FDA Adverse Event Death Summary report: N

THERMOCOOL® SMARTTOUCH® SF BI-DIRECTIONAL NAV CATHETER

MDR report key: 6807223 · Received August 21, 2017

Report

Report Number
9673241-2017-00667
Event Type
Death
Date Received
August 21, 2017
Date of Event
July 5, 2017
Report Date
July 28, 2017
Manufacturer
BIOSENSE WEBSTER, INC. (JUAREZ)
Product Code
LPB
PMA / PMN Number
P030031
Removal / Correction Number
NA
Adverse Event
Yes
Report Source
Manufacturer report
Reporter Occupation
OTHER

Narratives

Additional Manufacturer Narrative · 1

THE PRODUCT WAS DISCARDED, THEREFORE NO PRODUCT FAILURE ANALYSIS CAN BE CONDUCTED AND DEVICE MALFUNCTION CANNOT BE CONFIRMED. SINCE NO LOT NUMBER WAS PROVIDED, NO DEVICE HISTORY RECORD (DHR) REVIEW COULD BE PERFORMED. CONCOMITANT PRODUCTS: ESOPHASTAR CATHETER, CARTO 3 SYSTEM. FULL UDI # INFORMATION UNAVAILABLE SINCE THE LOT NUMBER IS UNKNOWN. (B)(4) ARE RELATED TO THE SAME INCIDENT.

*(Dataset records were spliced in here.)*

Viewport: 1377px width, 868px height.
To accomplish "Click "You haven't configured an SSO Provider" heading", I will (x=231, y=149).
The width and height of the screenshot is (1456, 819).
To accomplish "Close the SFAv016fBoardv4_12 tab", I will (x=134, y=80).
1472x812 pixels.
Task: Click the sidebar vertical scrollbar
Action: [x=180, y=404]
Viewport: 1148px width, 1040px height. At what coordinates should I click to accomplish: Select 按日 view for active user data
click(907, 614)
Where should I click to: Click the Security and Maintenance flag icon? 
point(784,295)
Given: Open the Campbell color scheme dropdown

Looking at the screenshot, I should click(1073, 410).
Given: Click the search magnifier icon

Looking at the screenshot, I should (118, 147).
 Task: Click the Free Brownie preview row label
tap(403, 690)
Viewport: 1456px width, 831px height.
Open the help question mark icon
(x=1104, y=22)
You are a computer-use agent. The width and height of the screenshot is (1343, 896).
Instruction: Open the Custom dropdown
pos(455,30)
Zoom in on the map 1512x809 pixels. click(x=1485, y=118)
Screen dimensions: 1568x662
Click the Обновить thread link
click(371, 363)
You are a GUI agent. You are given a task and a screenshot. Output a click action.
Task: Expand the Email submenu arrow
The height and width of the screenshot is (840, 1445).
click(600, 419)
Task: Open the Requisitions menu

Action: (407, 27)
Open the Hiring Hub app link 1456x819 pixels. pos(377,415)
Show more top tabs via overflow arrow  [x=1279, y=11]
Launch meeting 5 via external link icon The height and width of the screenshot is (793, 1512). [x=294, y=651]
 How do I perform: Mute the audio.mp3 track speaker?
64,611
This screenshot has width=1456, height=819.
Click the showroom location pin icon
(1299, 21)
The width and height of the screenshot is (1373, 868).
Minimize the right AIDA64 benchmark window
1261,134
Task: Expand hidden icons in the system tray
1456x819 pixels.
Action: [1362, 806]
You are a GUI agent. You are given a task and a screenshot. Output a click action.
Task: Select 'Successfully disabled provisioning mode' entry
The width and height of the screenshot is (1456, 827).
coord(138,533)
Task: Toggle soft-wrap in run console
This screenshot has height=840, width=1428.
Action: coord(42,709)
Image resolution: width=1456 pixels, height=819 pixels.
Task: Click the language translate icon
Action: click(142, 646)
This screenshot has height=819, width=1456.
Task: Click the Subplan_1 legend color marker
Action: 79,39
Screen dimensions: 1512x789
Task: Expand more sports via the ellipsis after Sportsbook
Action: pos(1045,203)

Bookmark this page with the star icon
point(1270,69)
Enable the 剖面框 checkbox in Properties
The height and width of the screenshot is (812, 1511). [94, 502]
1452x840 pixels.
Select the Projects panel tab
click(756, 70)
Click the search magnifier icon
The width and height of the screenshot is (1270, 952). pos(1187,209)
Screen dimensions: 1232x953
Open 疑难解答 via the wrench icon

Description of Event or Problem · 1

IT WAS REPORTED THAT A (B)(6) FEMALE PATIENT UNDERWENT A REDO ABLATION PROCEDURE FOR PERSISTENT ATRIAL FIBRILLATION WITH A THERMOCOOL® SMARTTOUCH® SF BI-DIRECTIONAL NAV CATHETER AND SUFFERED AN ESOPHAGEAL FISTULA (REQUIRING PERICARDIOCENTESIS) AND DEATH. TWO WEEKS POST-PROCEDURE, THE PATIENT RETURNED TO THE HOSPITAL COMPLAINING OF UNSPECIFIED SYMPTOMS. COMPUTED TOMOGRAPHY (CT) CONFIRMED AN ATRIO-ESOPHAGEAL FISTULA. PERICARDIOCENTESIS WAS PERFORMED AND YIELDED AN UNSPECIFIED AMOUNT OF FLUID AND AIR. PATIENT WAS REPORTED TO BE IN CRITICAL CONDITION IN THE INTENSIVE CARE UNIT (ICU). PATIENT REQUIRED EXTENDED HOSPITALIZATION AS A RESULT OF THE ADVERSE EVENT SECONDARY TO ORGAN FAILURE. PHYSICIAN¿S OPINION REGARDING THE CAUSE OF THE ADVERSE EVENT IS THAT IT WAS PROCEDURE-RELATED. GENERATOR PARAMETERS INCLUDED POWER CONTROL MODE WITH POWER CUTOFF AT 25 WATTS AND TEMPERATURE CUTOFF AT 43°C. WHILE ABLATING NEAR THE ESOPHAGUS, POWER WAS 25 WATTS AND TEMPERATURE WAS 27°C. IT WAS NOTED THAT IT IS UNKNOWN WHICH ABLATION LESION RESULTED IN THE ESOPHAGEAL FISTULA. OVERALL ABLATION TIME NEAR THE MAPPED LOCATION OF THE ESOPHAGUS WAS APPROXIMATELY 342 SECONDS. LAST ABLATION CYCLE TIME WAS 14.27 SECONDS. ESOPHAGEAL INJURY PREVENTION MEASURES INCLUDED CARTO MAPPING OF THE ESOPHAGUS WITH THE ESOPHASTAR CATHETER AND ESOPHAGEAL TEMPERATURE MONITORING DURING ABLATION. CATHETER WAS NOT IN CLOSE PROXIMITY TO ANOTHER CATHETER. SMARTTOUCH CATHETER WAS ZEROED AFTER THE INITIAL WARM-UP PHASE, POST CATHETER CONNECTION TO THE CARTO 3 PATIENT INTERFACE UNIT (PIU). CARTO 3 SYSTEM DID NOT INDICATE TO RE-ZERO THE CATHETER. THERE WERE NO ERRORS REPORTED ON ANY BWI EQUIPMENT DURING THE PROCEDURE.

Devices

Seq Brand Generic Product Code Manufacturer Model Lot UDI-DI
588039 THERMOCOOL® SMARTTOUCH® SF BI-DIRECTIONAL NAV CATHETER CARDIAC ABLATION PERCUTANEOUS CATHETER LPB BIOSENSE WEBSTER, INC. (JUAREZ) D-1348-05-S UNKNOWN_D-1348-05-S

Patients

Seq Age Sex Outcome Treatment
1 70 YR Death| H| R